SPSS Statistics

 View Only

 Replicate K means clusters in Python

wen mart's profile image
wen mart posted Wed May 21, 2025 01:34 PM

Hi everyone,

I'm trying to replicate the results of a K-Means clustering I previously ran in SPSS, using the exact same dataset in Python (with scikit-learn). However, I'm getting different results and cluster assignments, even though the input data hasn't changed.

I understand that initial centroids can be randomly selected, which could cause variation—but I’d like to know if possible the specific parameters or initialisation method SPSS uses for K-Means (e.g. initialisation strategy, number of iterations).

My goal is to match SPSS results as closely as possible in Python by adjusting the parameters accordingly.

Any insights or suggestions would be greatly appreciated!
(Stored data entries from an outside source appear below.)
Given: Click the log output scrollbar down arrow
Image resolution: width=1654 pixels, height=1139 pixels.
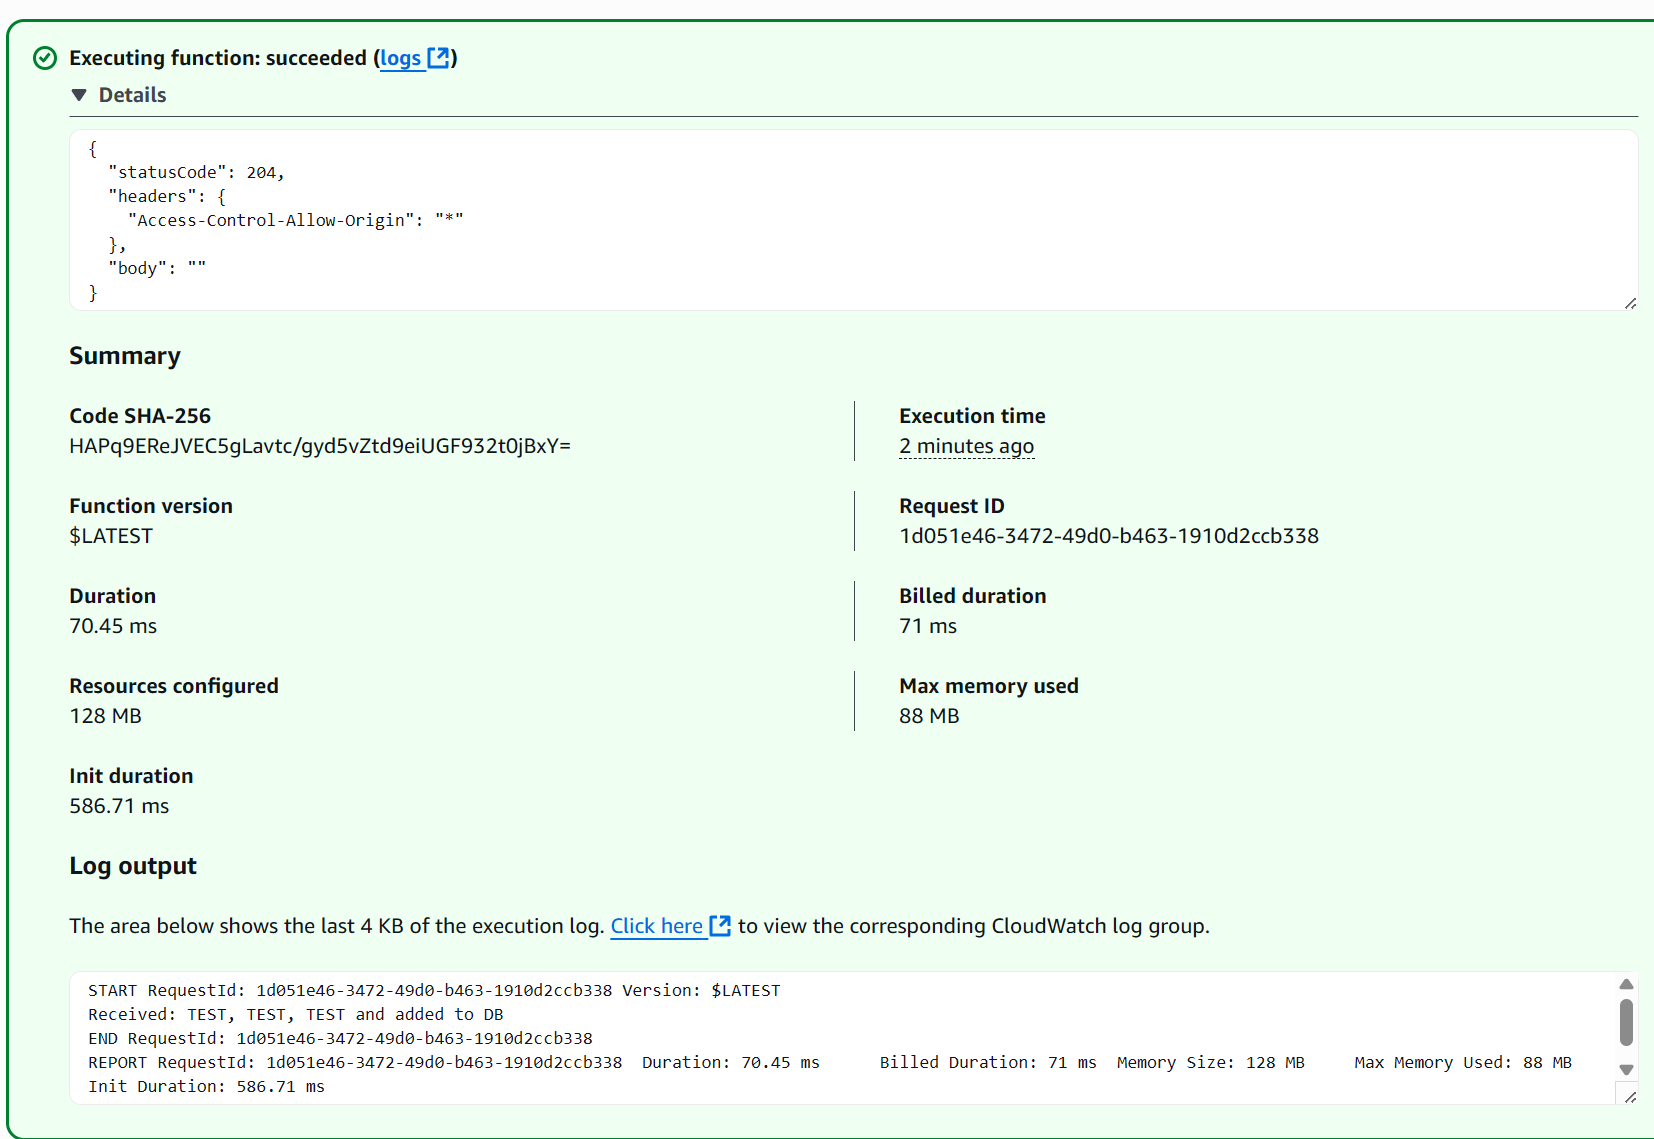Looking at the screenshot, I should pyautogui.click(x=1626, y=1069).
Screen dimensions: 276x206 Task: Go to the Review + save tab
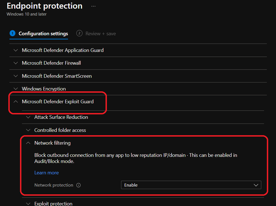(101, 34)
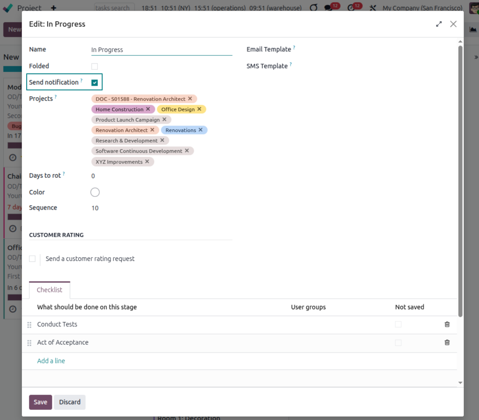The height and width of the screenshot is (420, 479).
Task: Remove the Home Construction project tag
Action: coord(148,109)
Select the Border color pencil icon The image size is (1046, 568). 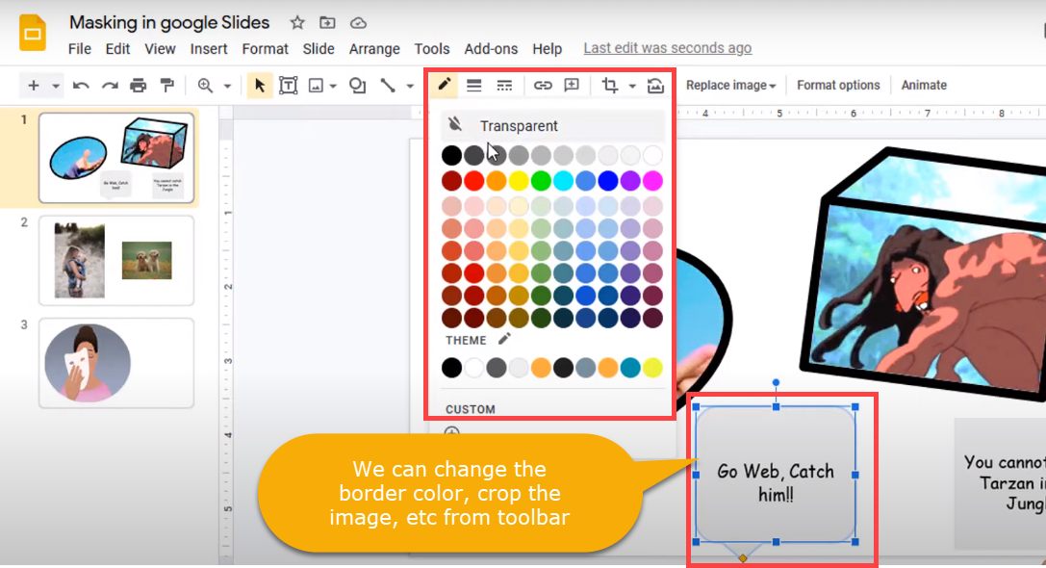[x=444, y=85]
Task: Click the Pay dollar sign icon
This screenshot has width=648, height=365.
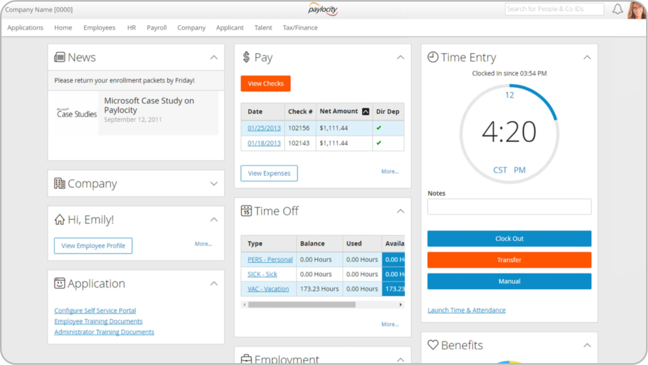Action: [246, 58]
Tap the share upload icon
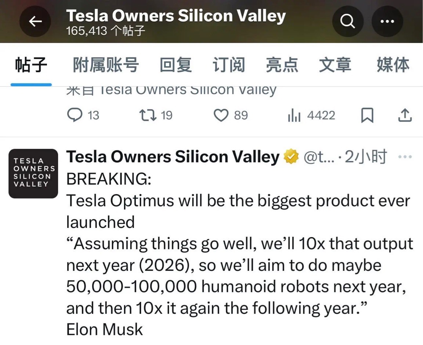 pyautogui.click(x=405, y=115)
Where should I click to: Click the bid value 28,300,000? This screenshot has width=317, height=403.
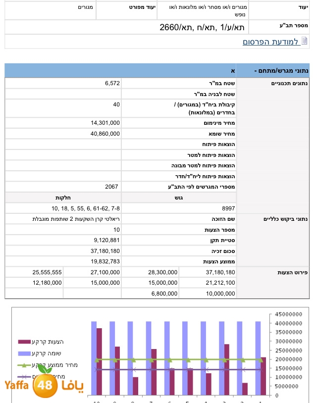pyautogui.click(x=162, y=272)
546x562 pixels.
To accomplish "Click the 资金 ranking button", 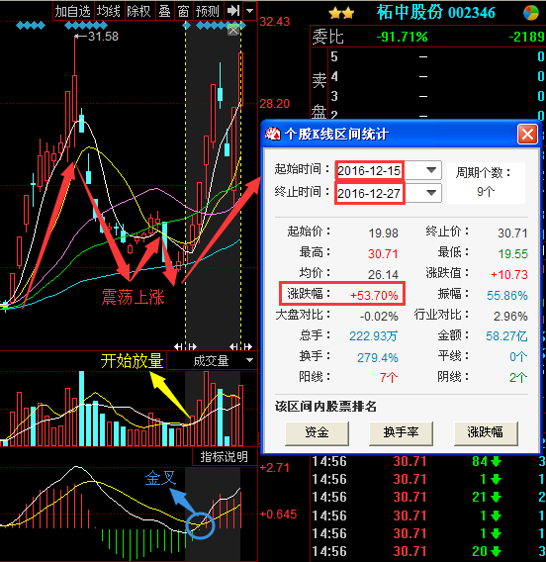I will [x=318, y=433].
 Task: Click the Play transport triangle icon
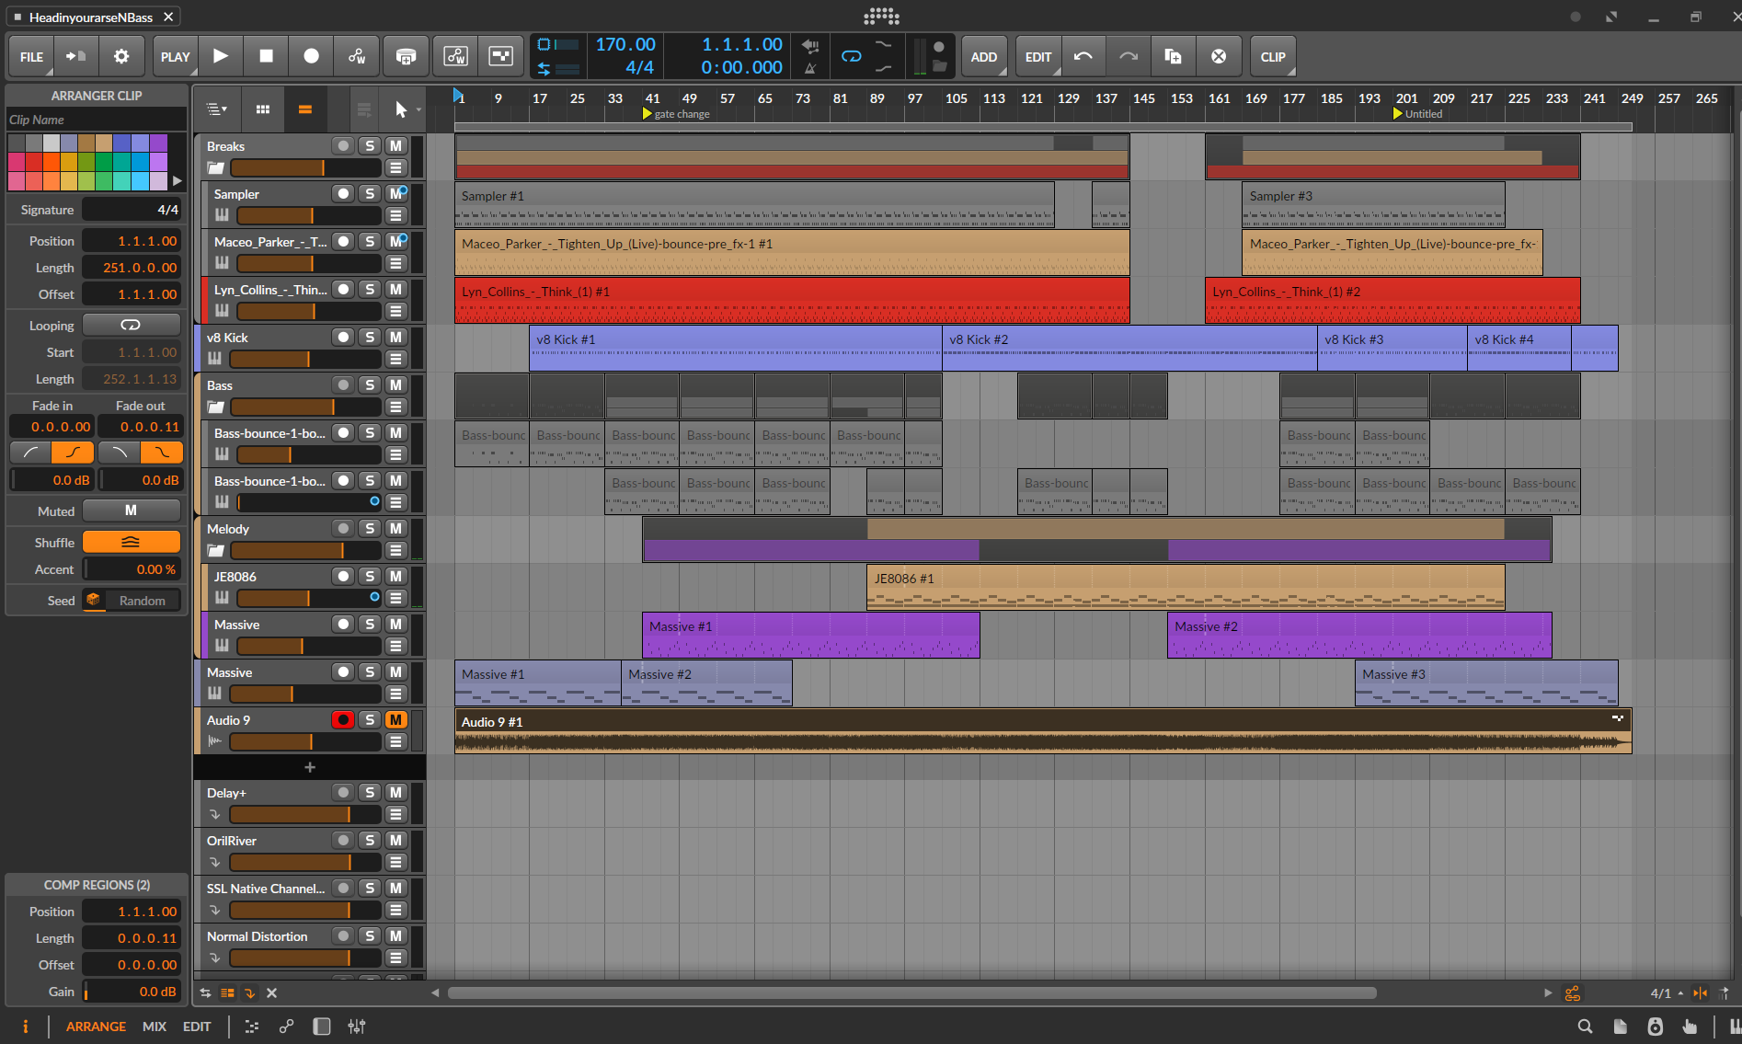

Gunilla Rudander's profile image
Gunilla Rudander

Interesting question. As far as I know the initial centroids is randomly selected and I cannot find any place in SPSS Statistics to set the random seed (it's just a number) to a special value  (that should be possible in SPSS Modeler, I think) and then use the same random seed in both SPSS and Python.  The max iteration is set to 10 as default in SPSS but can be changed. See the syntax:

QUICK CLUSTER fac1_2 fac2_2 fac3_2 fac4_2
  /MISSING=LISTWISE
  /CRITERIA=CLUSTER(3) MXITER(10) CONVERGE(0)
  /METHOD=KMEANS(NOUPDATE)
  /PRINT INITIAL.

Jon Peck's profile image
Jon Peck IBM Champion

I expect that SET SEED in SPSS would control it, but there is no reason to think that the generated random numbers would be the same with a different generator in Python.